Thursday, August 02, 2007

Cultural shortcomings

I think Dana Gioia, chairman of the National Endowment for the Arts, has something in this piece for the Wall Street Journal, but I'm not sure he has it quite right. And his proposal for helping is almost lame.

Gioia argues that American culture is poorer than once it was, especially in terms of living artists, writers and scientists playing a large role in the national culture. Key graphs:

"Fifty years ago, I suspect that along with Mickey Mantle, Willie Mays and Sandy Koufax, most Americans could have named, at the very least, Robert Frost, Carl Sandburg, Arthur Miller, Thornton Wilder, Georgia O'Keeffe, Leonard Bernstein, Leontyne Price and Frank Lloyd Wright. Not to mention scientists and thinkers like Linus Pauling, Jonas Salk, Rachel Carson, Margaret Mead and especially Dr. Alfred Kinsey.
"I don't think that Americans were smarter then, but American culture was. Even the mass media placed a greater emphasis on presenting a broad range of human achievement. I grew up mostly among immigrants, many of whom never learned to speak English. But at night watching TV variety programs like the Ed Sullivan Show, I saw--along with comedians, popular singers and movie stars--classical musicians like Jascha Heifetz and Arthur Rubinstein, opera singers like Robert Merrill and Anna Moffo, and jazz greats like Duke Ellington and Louis Armstrong captivate an audience of millions with their art.
"The same was true of literature. I first encountered Robert Frost, John Steinbeck, Lillian Hellman and James Baldwin on general-interest TV shows. All of these people were famous to the average American--because the culture considered them important. Today no working-class kid would encounter that range of arts and ideas in the popular culture. Almost everything in our national culture, even the news, has been reduced to entertainment, or altogether eliminated."

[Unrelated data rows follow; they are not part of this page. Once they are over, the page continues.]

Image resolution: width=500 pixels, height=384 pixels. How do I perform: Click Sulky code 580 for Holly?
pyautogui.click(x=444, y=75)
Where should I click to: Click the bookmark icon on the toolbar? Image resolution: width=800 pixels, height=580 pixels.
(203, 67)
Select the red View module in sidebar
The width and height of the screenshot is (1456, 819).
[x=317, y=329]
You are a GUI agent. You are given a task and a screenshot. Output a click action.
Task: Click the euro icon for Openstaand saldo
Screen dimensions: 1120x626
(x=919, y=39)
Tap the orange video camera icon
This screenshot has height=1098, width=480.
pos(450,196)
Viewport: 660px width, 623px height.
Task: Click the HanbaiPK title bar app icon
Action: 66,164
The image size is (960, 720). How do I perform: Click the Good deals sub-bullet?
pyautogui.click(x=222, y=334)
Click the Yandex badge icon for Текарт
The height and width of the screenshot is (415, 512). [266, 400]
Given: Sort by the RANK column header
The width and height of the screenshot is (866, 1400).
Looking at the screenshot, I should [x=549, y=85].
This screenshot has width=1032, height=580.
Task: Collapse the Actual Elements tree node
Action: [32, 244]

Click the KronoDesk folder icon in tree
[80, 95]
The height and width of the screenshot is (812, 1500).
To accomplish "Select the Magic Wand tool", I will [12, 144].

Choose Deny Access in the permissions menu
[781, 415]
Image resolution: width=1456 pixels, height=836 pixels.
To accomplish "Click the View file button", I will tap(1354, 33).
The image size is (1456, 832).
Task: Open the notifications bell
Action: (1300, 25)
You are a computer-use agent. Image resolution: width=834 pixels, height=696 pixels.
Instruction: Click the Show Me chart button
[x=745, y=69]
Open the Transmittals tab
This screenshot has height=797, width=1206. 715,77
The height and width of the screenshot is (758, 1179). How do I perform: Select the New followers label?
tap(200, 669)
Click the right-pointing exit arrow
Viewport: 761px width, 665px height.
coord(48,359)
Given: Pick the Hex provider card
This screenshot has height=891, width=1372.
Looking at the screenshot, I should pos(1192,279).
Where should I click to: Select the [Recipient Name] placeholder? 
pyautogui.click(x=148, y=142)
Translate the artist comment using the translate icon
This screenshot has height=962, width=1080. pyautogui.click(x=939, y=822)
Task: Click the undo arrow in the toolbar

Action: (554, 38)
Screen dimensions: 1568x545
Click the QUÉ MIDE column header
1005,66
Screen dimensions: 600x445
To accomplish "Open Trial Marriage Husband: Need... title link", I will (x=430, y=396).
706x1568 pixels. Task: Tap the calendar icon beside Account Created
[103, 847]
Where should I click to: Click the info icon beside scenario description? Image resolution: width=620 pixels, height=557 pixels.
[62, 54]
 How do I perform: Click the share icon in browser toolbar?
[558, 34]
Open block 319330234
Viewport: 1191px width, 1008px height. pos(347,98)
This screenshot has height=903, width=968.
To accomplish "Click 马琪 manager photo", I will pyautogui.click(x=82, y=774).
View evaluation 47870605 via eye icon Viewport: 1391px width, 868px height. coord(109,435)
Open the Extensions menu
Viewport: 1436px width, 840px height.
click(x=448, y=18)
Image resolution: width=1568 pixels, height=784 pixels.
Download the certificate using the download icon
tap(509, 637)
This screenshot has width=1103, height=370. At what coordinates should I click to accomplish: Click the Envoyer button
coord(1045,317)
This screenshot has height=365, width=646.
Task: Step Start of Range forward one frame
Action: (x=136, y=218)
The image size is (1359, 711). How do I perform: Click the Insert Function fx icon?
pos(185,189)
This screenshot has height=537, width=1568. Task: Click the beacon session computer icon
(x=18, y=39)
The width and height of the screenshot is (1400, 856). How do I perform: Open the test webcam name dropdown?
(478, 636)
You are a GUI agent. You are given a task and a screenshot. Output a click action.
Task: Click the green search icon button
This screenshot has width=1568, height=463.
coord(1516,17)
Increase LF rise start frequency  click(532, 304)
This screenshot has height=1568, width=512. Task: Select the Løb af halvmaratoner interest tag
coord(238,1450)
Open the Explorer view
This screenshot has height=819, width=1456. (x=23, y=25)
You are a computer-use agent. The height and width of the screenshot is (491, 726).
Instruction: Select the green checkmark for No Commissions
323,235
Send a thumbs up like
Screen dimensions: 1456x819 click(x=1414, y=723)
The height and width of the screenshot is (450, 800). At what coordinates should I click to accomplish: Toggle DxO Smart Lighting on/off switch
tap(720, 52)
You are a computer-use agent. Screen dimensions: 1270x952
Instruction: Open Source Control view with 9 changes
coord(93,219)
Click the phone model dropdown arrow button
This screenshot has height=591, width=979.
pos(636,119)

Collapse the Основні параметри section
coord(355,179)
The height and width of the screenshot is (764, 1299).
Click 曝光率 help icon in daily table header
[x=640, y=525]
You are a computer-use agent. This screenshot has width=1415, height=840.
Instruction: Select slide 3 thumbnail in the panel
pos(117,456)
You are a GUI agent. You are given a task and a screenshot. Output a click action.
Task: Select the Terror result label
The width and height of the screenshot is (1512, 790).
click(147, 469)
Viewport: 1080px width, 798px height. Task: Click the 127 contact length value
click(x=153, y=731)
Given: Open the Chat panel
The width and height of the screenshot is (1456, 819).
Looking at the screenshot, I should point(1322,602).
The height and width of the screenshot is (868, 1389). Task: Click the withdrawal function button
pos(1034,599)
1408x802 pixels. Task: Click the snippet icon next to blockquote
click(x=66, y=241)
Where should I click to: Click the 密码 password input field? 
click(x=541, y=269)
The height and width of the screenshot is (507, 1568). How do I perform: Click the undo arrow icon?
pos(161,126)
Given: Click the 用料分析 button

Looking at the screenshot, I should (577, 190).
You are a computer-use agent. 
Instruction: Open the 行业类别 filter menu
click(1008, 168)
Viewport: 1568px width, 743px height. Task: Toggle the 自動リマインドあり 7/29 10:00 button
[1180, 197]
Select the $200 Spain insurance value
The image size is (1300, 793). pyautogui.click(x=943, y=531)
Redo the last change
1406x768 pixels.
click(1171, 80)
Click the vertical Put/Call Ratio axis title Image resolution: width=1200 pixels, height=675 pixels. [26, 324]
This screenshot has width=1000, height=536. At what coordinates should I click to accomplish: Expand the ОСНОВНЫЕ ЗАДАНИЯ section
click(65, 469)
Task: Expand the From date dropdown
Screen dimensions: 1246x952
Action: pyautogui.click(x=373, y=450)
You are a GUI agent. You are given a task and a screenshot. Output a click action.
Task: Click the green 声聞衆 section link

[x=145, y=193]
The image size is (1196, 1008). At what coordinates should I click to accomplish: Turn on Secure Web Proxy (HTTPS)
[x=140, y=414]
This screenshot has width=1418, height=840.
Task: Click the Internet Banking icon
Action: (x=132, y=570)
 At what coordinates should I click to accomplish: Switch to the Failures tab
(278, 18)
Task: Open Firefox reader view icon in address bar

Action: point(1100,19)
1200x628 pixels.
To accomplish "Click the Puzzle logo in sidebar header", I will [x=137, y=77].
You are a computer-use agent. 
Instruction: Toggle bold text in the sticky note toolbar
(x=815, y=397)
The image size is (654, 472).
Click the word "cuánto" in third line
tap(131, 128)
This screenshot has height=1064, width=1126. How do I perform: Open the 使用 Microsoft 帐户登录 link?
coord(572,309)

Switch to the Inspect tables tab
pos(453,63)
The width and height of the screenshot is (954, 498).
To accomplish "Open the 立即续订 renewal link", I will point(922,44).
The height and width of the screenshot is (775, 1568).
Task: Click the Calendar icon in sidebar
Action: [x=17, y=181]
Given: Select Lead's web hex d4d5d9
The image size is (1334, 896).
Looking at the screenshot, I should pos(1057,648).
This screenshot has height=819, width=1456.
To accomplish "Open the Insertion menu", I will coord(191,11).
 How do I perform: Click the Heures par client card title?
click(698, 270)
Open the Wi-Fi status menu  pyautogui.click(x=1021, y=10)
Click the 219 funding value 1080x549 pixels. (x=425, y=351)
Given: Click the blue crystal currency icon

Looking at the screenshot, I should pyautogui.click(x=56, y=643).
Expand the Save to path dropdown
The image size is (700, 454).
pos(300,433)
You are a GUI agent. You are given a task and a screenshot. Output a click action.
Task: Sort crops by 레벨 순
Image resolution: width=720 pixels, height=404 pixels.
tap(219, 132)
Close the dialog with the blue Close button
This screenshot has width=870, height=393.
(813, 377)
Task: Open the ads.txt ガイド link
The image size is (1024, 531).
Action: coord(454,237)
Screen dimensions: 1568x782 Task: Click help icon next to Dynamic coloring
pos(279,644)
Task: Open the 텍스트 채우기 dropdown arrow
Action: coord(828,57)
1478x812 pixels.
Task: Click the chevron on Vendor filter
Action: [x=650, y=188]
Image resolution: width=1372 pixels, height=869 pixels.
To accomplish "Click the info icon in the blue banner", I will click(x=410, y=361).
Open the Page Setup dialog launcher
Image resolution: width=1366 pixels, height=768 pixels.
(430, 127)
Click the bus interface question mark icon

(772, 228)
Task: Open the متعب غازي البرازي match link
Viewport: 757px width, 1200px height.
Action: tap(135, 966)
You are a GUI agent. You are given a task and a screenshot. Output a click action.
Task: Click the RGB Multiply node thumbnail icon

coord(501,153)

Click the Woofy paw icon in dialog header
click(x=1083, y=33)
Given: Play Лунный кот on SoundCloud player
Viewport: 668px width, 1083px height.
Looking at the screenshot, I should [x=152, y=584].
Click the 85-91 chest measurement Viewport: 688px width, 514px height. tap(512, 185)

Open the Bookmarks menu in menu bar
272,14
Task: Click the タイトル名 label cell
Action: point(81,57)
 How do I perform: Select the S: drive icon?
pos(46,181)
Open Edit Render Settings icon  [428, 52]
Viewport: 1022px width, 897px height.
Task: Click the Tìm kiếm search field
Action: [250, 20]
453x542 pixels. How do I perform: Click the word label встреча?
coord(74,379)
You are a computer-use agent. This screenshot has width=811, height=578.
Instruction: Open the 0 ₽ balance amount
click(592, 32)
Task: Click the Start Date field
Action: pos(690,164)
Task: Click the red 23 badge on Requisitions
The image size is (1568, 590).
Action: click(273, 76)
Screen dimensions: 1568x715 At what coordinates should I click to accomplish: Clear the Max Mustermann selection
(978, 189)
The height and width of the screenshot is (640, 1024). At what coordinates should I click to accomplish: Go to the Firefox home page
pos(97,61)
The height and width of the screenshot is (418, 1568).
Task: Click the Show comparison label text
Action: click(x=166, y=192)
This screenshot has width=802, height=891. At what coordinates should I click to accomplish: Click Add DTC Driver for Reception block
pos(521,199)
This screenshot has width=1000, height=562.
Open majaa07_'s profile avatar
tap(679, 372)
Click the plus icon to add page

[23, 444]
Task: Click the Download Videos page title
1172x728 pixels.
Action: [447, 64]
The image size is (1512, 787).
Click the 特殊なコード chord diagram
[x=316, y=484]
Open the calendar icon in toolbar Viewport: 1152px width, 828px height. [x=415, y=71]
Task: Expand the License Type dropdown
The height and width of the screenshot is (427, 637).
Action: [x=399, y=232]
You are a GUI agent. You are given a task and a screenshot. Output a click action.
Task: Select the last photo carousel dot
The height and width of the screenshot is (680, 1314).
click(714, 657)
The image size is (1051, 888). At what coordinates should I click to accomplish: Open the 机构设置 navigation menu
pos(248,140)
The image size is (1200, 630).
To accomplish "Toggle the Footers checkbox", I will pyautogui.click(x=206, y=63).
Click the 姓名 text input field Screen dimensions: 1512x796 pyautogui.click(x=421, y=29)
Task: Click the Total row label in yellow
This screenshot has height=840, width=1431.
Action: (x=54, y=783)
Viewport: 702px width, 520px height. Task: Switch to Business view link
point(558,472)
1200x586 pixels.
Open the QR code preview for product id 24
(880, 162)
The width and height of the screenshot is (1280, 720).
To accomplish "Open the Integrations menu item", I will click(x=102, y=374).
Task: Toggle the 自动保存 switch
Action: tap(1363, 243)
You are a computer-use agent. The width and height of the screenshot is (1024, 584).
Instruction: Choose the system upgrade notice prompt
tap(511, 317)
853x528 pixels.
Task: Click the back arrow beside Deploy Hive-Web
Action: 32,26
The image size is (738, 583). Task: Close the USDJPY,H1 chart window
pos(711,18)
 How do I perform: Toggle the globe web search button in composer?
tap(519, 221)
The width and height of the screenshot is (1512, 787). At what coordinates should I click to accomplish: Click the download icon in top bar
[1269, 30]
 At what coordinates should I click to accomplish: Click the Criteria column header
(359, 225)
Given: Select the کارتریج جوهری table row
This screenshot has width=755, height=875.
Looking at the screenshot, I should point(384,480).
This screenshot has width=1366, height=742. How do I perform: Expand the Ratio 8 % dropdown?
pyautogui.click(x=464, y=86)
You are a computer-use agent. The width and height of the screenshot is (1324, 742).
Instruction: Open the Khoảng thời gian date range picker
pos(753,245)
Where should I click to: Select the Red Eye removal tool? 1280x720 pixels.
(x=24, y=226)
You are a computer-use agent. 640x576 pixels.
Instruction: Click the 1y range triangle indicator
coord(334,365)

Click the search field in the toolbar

There's something to this, even though it's tinged with a certain kind of nostalgia that tends to see the past as better than it actually was. Remember that during the actual 1950s intellectuals were berating the culture for being shallow and consumerist, for creating no more memorable literary character than Holden Caulfield. The criticism was perhaps overwrought, but there was something to it. My parents instilled a love of classical music and opera in me, but there weren't more than a dozen or so people in our high school who shared that appreciation.

Gioa's proposal is to improve arts education in the public schools. He's right that "The purpose of arts education is not to produce more artists, though that is a byproduct. The real purpose of arts education is to create complete human beings capable of leading successful and productive lives in a free society."

But how does he expect government schools that can barely teach the three R's to do this well? It is probably true that schools as a whole did better years ago, and there are certainly gifted and dedicated teachers in them today. But the government school system has been an effective monopoly for a long time now, and the tendency of monopolies (real monopolies) is to produce poorer products for higher prices because they face no effective competition. Monopoly systems may start out fairly efficient, and they can be subject to periodic fits of reform, but they become more sclerotic the longer they are in place.

I fear we won't have decent education until we have separation of school and state.